[Instructions for the task]
Starting at the top line and ending at the last, restate the records exactly.

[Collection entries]
┏━━
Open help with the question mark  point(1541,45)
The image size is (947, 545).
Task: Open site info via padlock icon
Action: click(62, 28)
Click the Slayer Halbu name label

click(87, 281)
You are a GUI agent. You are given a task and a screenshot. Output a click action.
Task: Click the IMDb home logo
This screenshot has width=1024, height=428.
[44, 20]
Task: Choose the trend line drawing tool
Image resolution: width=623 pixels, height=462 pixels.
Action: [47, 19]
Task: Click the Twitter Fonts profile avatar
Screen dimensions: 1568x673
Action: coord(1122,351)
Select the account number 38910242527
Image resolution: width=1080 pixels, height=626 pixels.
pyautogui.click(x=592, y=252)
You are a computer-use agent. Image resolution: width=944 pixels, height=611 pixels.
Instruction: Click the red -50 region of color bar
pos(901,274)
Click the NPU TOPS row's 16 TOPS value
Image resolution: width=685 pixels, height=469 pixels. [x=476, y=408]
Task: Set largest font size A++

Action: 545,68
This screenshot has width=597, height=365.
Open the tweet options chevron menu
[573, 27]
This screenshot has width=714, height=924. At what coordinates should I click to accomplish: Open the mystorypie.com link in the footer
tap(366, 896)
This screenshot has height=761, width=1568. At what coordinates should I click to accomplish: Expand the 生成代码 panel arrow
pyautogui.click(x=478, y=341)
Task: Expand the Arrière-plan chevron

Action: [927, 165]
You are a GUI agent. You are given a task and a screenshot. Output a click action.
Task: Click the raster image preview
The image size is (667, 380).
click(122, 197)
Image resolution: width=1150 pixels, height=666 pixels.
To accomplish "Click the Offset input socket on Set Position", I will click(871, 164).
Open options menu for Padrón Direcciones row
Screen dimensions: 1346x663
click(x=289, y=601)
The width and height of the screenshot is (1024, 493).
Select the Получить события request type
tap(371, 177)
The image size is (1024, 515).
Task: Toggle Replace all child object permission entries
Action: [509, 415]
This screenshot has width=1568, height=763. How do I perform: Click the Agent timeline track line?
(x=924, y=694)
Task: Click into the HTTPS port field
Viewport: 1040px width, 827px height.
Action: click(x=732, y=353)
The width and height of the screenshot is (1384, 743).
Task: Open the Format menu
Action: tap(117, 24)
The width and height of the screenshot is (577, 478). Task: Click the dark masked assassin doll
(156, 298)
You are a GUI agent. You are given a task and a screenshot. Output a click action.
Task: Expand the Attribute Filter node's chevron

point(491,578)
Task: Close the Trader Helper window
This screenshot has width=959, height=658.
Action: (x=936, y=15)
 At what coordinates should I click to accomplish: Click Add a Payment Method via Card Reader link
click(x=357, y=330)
┗━━
[Your response]
Open help with the question mark  point(1541,45)
The image size is (947, 545).
Task: Open site info via padlock icon
Action: click(62, 28)
Click the Slayer Halbu name label

click(87, 281)
You are a GUI agent. You are given a task and a screenshot. Output a click action.
Task: Click the IMDb home logo
This screenshot has width=1024, height=428.
[44, 20]
Task: Choose the trend line drawing tool
Image resolution: width=623 pixels, height=462 pixels.
Action: [47, 19]
Task: Click the Twitter Fonts profile avatar
Screen dimensions: 1568x673
Action: coord(1122,351)
Select the account number 38910242527
Image resolution: width=1080 pixels, height=626 pixels.
pyautogui.click(x=592, y=252)
You are a computer-use agent. Image resolution: width=944 pixels, height=611 pixels.
Instruction: Click the red -50 region of color bar
pos(901,274)
Click the NPU TOPS row's 16 TOPS value
Image resolution: width=685 pixels, height=469 pixels. [x=476, y=408]
Task: Set largest font size A++

Action: 545,68
This screenshot has width=597, height=365.
Open the tweet options chevron menu
[573, 27]
This screenshot has width=714, height=924. At what coordinates should I click to accomplish: Open the mystorypie.com link in the footer
tap(366, 896)
This screenshot has height=761, width=1568. At what coordinates should I click to accomplish: Expand the 生成代码 panel arrow
pyautogui.click(x=478, y=341)
Task: Expand the Arrière-plan chevron

Action: [927, 165]
You are a GUI agent. You are given a task and a screenshot. Output a click action.
Task: Click the raster image preview
The image size is (667, 380).
click(122, 197)
Image resolution: width=1150 pixels, height=666 pixels.
To accomplish "Click the Offset input socket on Set Position", I will click(871, 164).
Open options menu for Padrón Direcciones row
Screen dimensions: 1346x663
click(x=289, y=601)
The width and height of the screenshot is (1024, 493).
Select the Получить события request type
tap(371, 177)
The image size is (1024, 515).
Task: Toggle Replace all child object permission entries
Action: [509, 415]
This screenshot has width=1568, height=763. How do I perform: Click the Agent timeline track line?
(x=924, y=694)
Task: Click into the HTTPS port field
Viewport: 1040px width, 827px height.
Action: click(x=732, y=353)
The width and height of the screenshot is (1384, 743).
Task: Open the Format menu
Action: tap(117, 24)
The width and height of the screenshot is (577, 478). Task: Click the dark masked assassin doll
(156, 298)
You are a GUI agent. You are given a task and a screenshot. Output a click action.
Task: Expand the Attribute Filter node's chevron

point(491,578)
Task: Close the Trader Helper window
This screenshot has width=959, height=658.
Action: (x=936, y=15)
 At what coordinates should I click to accomplish: Click Add a Payment Method via Card Reader link
click(x=357, y=330)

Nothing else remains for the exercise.